# [YOUR INSTRUCTIONS]
Set down, please, exactly the lines below that run from the line with "668x550 pixels. How" to the line with "You are a computer-use agent. Image", both lines included.

# [INPUT FOR THIS TASK]
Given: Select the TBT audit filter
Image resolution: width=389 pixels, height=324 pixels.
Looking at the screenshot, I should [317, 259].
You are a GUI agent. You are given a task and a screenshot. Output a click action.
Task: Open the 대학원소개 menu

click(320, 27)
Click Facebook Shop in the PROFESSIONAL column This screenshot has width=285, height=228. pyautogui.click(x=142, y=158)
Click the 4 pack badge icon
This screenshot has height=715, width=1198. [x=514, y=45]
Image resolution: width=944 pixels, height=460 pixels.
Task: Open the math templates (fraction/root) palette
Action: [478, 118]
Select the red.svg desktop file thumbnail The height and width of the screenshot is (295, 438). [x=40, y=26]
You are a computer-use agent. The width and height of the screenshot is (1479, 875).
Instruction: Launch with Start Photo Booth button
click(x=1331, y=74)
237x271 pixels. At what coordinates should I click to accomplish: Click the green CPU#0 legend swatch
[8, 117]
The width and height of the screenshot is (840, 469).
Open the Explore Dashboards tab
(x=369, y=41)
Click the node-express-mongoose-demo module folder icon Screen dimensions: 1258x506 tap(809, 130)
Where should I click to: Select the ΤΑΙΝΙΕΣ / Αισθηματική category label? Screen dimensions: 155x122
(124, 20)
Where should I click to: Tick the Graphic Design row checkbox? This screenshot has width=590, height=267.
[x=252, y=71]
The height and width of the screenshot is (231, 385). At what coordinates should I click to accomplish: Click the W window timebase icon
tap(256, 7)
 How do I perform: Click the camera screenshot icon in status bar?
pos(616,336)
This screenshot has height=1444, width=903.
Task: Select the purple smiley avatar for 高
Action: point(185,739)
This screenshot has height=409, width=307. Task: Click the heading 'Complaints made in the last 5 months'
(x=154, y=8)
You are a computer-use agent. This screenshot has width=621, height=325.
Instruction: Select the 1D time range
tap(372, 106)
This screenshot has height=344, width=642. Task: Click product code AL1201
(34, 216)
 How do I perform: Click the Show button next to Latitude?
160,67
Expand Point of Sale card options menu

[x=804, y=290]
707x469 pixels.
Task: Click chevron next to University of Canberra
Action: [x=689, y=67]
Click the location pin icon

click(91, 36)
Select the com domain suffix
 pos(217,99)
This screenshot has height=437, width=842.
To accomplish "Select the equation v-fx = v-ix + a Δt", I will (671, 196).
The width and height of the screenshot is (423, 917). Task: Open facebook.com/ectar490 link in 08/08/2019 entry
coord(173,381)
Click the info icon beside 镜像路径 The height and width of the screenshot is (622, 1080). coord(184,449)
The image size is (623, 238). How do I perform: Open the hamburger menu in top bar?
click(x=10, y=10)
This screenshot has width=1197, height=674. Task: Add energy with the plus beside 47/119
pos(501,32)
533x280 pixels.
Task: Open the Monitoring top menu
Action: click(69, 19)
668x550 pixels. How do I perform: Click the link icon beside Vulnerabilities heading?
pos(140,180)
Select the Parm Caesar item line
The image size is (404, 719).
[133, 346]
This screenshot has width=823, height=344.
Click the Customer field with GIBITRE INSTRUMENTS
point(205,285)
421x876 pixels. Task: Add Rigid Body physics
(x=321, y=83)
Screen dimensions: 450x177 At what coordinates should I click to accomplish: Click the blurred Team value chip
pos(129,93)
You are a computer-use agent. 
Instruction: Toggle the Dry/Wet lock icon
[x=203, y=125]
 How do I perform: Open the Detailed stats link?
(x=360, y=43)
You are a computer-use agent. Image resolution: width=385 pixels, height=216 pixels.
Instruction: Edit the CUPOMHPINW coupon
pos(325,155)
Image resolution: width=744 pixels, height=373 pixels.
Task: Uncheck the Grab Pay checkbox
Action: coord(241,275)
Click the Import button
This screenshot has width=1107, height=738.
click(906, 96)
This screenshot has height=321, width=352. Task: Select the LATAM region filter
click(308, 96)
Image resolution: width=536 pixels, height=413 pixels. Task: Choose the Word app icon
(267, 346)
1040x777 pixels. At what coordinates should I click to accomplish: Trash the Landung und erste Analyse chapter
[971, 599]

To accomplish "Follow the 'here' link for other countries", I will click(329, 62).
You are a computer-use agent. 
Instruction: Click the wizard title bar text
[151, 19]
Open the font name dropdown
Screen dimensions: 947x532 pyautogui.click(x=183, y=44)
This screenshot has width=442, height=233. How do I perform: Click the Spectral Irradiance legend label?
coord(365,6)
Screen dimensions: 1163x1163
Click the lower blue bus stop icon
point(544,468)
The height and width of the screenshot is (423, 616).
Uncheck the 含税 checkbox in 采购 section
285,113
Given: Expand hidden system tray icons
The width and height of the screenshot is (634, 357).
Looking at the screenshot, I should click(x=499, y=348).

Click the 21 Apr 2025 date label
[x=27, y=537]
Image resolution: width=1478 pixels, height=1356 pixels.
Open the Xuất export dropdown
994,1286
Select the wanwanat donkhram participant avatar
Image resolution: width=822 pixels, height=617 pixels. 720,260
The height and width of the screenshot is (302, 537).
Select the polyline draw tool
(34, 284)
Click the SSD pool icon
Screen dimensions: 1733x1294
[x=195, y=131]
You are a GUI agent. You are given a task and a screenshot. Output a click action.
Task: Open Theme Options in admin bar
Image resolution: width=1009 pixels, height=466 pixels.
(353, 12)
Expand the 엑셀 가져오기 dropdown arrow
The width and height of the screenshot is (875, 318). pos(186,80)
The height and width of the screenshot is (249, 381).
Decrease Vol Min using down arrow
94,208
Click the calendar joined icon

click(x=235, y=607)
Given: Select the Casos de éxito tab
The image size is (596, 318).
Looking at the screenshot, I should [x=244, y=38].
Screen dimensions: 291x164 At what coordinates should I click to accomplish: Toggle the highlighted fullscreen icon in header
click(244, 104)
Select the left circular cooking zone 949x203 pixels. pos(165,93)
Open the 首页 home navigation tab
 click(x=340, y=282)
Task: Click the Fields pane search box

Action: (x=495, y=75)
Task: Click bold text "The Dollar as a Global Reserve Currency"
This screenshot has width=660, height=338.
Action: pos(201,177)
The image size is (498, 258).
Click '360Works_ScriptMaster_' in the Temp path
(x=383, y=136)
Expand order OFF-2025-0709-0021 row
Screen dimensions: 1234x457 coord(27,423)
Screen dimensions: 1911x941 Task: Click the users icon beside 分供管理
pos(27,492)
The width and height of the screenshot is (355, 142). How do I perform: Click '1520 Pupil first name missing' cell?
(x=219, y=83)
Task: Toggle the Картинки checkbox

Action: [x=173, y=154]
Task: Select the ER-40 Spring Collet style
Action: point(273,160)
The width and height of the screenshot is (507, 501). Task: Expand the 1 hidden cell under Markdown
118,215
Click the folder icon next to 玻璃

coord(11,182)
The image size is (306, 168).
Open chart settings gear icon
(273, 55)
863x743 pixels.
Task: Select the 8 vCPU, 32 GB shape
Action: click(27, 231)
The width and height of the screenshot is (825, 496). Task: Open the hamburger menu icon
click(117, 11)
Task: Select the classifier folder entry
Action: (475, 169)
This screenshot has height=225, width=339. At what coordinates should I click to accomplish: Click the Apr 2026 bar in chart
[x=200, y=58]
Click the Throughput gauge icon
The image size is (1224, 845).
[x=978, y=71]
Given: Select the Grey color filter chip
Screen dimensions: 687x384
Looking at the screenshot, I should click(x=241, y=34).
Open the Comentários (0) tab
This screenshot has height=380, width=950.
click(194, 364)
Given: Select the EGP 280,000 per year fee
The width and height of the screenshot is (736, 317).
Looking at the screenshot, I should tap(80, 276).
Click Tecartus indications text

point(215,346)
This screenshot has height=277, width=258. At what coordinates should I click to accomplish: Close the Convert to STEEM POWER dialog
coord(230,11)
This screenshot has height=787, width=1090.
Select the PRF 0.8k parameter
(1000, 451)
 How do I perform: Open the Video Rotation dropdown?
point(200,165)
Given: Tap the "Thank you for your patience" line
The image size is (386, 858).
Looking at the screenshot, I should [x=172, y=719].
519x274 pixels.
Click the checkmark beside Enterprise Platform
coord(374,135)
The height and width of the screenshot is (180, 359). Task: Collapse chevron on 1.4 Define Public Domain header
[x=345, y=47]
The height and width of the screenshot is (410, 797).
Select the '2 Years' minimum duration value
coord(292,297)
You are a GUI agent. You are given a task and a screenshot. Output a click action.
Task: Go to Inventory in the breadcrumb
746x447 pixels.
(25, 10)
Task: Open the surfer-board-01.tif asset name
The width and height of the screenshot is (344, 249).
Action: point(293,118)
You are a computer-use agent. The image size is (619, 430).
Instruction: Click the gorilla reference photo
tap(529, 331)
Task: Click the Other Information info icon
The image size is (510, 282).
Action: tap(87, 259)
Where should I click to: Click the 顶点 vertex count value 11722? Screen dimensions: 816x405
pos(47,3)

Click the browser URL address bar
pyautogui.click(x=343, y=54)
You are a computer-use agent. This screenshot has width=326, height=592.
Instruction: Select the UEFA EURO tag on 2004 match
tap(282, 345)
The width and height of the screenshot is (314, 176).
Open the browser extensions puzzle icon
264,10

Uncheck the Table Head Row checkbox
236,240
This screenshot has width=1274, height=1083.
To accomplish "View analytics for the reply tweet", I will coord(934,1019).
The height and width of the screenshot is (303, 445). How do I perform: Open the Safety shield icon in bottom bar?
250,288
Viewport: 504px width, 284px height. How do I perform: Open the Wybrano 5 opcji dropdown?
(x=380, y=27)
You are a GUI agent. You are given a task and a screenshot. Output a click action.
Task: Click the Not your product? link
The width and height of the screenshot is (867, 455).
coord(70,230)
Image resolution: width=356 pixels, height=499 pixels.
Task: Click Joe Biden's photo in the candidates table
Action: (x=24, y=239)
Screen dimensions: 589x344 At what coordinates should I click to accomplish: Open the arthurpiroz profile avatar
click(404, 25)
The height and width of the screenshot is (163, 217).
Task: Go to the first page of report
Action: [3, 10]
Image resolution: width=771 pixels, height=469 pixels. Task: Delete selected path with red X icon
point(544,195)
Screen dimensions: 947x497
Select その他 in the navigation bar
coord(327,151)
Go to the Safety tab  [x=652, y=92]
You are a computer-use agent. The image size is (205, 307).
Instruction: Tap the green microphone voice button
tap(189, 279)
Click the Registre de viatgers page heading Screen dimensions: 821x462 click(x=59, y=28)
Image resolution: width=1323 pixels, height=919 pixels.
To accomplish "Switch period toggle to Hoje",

# [EXERCISE OUTPUT]
668x550 pixels. How do I perform: Click the link icon beside Vulnerabilities heading?
pos(140,180)
Select the Parm Caesar item line
The image size is (404, 719).
[133, 346]
This screenshot has width=823, height=344.
Click the Customer field with GIBITRE INSTRUMENTS
point(205,285)
421x876 pixels. Task: Add Rigid Body physics
(x=321, y=83)
Screen dimensions: 450x177 At what coordinates should I click to accomplish: Click the blurred Team value chip
pos(129,93)
You are a computer-use agent. 
Instruction: Toggle the Dry/Wet lock icon
[x=203, y=125]
 How do I perform: Open the Detailed stats link?
(x=360, y=43)
You are a computer-use agent. Image resolution: width=385 pixels, height=216 pixels.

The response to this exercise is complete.